● Required work:
- A) In the movie reviews, the sentence beginning "Mr. Smith kills people while sliding on grease" lists the situations in which he kills. List every situation that sentence names.
- B) Write the next part of the movie reviews, starting after their final sentence.

● Extract:
=-=-=

Still, I seem able to put words together in a semi-coherent fashion, so I thought I'd inaugurate a new feature, Reviews Too Late.

Since I live in the country, it's a 75-mile round trip to see a movie. Which means that I usually don't see them till they come out on DVD, six months or so after they've hit the theaters.

Still, I watched a bunch of movies while I was doing my taxes, mostly action films where I only had to look up when explosions were going on. And I have opinions. So why not share them, now that it's too late to make any difference in your life?

So call me quixotic.

Shoot 'Em Up

Okay, so the title pretty much tell you all you need to know.

This movie opens with the seedy Mr. Smith, played by Clive Owen, eating a carrot at a bus stop. A hugely pregnant woman staggers by in a state of terror. She is followed by a nasty man uttering threats against her life. Mr. Smith intervenes, kills the nasty man, and saves the woman. Good on him.

But then it turns out the nasty man has about fifty friends, all in black leather trench coats, all heavily armed.

Mr. Smith, by contrast, has a pregnant woman and a carrot. He soon finds himself delivering a baby in the middle of a firefight in which he kills all fifty assailants. (I don't think I'm giving away much here, since this all happens in the first ten minutes.)

The fifty assailants each turn out to have fifty friends. The mother is killed. Mr. Smith is left with a baby and a lot of lead flying his way. So he finds a lactating hooker and . . .

Well, stuff ensues. Chase scenes alternate with firefights, unless of course the firefights and chase scenes happen at the same time. Points for Paul Giamatti as the unconventional bad guy ("Do we really suck or is this guy really that good?"). Points for imaginative use of a carrot. ("Eat your vegetables!") Points for the cinema's only chase scene featuring skydivers, guys zooming around the sky shooting automatic weapons at each other. Mr. Smith kills people while sliding on grease, while watching TV, while operating shotguns by remote control, and while having sex ("Talk about shooting your wad.").

If you don't mind movies in which the entire sountrack is gunfire and heavy metal music--- and apparently I don't--- then this is a lot of fun. The movie isn't meant at all to be taken seriously (Steven Seagal, take note), and that's all to the good.

And check out the bonus features on the DVD. which shows how writer/director Michael Davis animated the entire film, shot for shot, on his Apple before he so much as shot a single live-action frame. He got the studios to finance the movie by showing them the movie on his computer!
This, my friends, is a major paradigm shift.


300

Wow. Gay fascist porn.

And it's bad gay fascist porn. Watch humorless Aryan bodybuilders chop their way through swarms of mixed-race and Negroid subhumans in an orgy of computer-generated blood spatter! And even with all the CGI available, and the three hundred promised by the title, there never seem to be more than a couple dozen of our heroes.

There are only two women in the movie, and both get raped. (Thank you, Frank Miller.)

I'd make relentless savage fun of this movie, but Robot Chicken already made the perfect parody.
The thing that really offends me about this film, however, is that the success of this movie means it will be at least a generation until Steven Pressfield's superb Gates of Fire is made into a movie.

=-=-=

Rows on where targets appear
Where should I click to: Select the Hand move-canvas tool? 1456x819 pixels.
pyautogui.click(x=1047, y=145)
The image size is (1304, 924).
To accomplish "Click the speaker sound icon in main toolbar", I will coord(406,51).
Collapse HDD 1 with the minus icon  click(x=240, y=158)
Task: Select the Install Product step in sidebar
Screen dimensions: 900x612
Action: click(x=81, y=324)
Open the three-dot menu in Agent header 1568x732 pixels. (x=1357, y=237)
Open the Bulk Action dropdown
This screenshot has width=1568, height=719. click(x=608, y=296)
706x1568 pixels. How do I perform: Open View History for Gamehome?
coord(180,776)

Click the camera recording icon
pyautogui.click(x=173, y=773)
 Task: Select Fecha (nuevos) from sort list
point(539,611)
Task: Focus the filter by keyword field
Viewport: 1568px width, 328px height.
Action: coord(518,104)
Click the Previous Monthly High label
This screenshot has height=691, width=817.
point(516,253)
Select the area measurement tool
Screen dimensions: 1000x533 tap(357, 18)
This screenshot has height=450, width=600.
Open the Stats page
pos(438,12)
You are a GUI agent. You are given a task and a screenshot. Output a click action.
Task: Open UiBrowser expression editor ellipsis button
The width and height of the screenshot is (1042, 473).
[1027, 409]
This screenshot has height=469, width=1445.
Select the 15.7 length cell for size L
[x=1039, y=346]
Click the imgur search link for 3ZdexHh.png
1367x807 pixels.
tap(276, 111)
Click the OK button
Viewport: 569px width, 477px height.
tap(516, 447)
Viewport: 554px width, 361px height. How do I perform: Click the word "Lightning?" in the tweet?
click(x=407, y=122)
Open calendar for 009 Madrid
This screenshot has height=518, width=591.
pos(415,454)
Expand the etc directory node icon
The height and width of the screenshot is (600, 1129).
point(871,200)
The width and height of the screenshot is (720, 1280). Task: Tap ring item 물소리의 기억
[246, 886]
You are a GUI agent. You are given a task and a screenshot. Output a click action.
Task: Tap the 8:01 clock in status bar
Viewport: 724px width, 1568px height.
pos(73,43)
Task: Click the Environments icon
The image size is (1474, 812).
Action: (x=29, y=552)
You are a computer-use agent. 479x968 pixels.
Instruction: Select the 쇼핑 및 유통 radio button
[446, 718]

=-=-=

● Task-by-task answers:
- A)
- while sliding on grease
- while watching TV
- while operating shotguns by remote control
- while having sex

- B)
Kiss Me, Deadly

I have related elsewhere my singular history with Mickey Spillane. Now I've seen what is doubtless the best movie made from his work.

This film is so crazed, so demented, so weirdly psychotically paranoid, so totally far out there, that it took unanimous raves from French film directors to save it from obscurity.

We have Ralph Meeker as Mike Hammer--- not as Spillane portrayed him, a brutal New York psycho obsessed with justice--- but a seedy, brutal L.A. gumshoe who makes his living by getting his secretary, Velda, to sleep with rich husbands, then blackmailing them. The Hammer-of-the-film truly enjoys violence, enjoys inflicting pain, and enjoys his hideous, creepy misogyny.

Meeker's not terribly sympathetic in the role, but the rest of the cast is pretty good. We've got the young Cloris Leachman in her first role, the excellent Maxine Cooper as Velda, and the young Jack Elam as a thug. (There is something very desperately wrong about the very idea of a young Jack Elam, isn't there?) We've also got Hollywood stalwarts like Juano Hernandez, Paul Stewart, and Jack Lambert.

Directing is Robert Aldrich, later responsible for such macho fare as The Flight of the Phoenix, Ten Seconds to Hell, The Choirboys, and Ulzana's Raid, plus the Gothic kink of Whatever Happened to Baby Jane? and The Killing of Sister George. This movie shows that he's learned all the lessons that German Expressionism had to offer--- we've got all the weird camera angles, the shadows, the looming doom. (All ways to make a low-budget film seem interesting.)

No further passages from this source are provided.